TASK REQUIREMENTS: Give back the material below word for word, everything from its first line down to and including the line that contains "should pyautogui.click(x=86, y=296).".

ENTRIES:
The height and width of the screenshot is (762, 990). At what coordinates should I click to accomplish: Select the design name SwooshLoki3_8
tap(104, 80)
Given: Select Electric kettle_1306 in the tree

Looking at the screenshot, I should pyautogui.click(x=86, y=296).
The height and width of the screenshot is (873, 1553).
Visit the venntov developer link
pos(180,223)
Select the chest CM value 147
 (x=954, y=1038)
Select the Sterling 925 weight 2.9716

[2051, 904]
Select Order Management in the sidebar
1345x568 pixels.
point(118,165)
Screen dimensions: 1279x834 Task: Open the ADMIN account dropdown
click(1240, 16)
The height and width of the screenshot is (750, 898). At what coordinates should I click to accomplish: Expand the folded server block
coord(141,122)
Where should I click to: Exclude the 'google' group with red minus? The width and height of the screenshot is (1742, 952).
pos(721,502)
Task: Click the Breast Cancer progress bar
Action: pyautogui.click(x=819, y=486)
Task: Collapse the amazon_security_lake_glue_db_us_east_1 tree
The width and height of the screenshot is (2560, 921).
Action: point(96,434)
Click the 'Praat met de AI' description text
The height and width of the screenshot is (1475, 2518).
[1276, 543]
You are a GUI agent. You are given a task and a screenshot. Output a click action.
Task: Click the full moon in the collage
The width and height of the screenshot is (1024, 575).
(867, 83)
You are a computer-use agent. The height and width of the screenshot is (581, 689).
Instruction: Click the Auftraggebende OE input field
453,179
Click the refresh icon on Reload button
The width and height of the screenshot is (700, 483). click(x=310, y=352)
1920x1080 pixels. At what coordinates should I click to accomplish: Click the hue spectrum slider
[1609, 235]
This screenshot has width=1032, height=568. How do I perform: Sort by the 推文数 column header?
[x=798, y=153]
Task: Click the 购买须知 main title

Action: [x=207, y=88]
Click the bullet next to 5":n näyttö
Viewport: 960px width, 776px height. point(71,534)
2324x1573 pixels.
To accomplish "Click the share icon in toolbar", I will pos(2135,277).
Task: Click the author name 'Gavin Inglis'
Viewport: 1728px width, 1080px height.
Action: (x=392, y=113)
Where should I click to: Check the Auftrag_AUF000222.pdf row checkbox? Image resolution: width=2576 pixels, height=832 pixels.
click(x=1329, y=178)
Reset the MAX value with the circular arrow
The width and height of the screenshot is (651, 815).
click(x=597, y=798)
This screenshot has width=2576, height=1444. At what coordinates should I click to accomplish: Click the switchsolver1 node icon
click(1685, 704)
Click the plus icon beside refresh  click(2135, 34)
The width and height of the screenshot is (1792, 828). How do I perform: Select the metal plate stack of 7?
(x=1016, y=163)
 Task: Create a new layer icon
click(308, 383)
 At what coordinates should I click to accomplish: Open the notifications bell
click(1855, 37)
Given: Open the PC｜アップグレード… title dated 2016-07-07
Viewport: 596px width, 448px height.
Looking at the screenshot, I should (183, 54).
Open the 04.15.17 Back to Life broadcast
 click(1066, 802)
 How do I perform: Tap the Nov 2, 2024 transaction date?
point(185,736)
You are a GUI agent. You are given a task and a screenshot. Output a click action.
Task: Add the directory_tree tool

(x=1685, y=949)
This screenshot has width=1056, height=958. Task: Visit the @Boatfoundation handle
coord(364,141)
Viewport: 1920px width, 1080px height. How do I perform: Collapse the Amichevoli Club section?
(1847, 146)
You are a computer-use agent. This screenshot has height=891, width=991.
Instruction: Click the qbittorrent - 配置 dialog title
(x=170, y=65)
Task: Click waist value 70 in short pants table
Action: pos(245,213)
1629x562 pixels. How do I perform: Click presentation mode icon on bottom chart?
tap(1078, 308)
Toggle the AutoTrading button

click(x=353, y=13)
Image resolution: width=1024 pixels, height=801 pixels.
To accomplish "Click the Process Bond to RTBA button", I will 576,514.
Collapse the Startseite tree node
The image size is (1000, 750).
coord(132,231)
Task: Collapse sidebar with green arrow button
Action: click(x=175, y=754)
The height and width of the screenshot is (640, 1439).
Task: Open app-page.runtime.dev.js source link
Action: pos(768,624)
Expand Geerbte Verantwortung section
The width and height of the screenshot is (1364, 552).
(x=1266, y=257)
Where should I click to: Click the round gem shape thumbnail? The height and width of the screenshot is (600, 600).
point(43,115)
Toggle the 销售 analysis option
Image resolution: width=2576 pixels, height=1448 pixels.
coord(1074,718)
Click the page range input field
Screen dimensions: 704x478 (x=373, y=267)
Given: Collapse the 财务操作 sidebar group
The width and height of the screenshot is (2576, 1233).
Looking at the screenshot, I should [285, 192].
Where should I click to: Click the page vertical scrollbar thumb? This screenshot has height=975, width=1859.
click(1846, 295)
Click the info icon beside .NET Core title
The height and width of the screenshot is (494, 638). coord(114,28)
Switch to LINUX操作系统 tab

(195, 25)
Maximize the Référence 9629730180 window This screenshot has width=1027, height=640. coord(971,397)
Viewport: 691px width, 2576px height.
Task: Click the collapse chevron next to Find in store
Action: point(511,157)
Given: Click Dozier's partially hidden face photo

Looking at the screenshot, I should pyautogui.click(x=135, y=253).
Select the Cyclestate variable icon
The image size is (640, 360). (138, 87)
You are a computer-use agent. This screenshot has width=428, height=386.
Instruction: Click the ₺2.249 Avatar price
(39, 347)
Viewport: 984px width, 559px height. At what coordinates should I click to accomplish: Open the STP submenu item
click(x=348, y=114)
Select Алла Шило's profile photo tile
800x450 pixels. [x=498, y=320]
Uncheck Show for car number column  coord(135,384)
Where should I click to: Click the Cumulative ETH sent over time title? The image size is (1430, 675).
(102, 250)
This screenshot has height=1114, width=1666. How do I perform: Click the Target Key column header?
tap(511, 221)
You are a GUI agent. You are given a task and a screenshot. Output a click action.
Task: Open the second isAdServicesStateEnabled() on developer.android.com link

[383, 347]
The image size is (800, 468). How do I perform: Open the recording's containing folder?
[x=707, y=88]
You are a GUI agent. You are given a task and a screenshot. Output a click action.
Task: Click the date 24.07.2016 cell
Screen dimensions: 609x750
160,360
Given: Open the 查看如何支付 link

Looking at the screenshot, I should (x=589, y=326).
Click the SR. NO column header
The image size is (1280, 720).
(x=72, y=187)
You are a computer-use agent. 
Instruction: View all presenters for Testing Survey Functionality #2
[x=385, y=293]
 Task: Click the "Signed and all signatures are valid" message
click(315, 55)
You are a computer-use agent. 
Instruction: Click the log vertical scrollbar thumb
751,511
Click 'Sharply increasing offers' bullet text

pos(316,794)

TASK RESPONSE:
The height and width of the screenshot is (762, 990). At what coordinates should I click to accomplish: Select the design name SwooshLoki3_8
tap(104, 80)
Given: Select Electric kettle_1306 in the tree

Looking at the screenshot, I should pyautogui.click(x=86, y=296).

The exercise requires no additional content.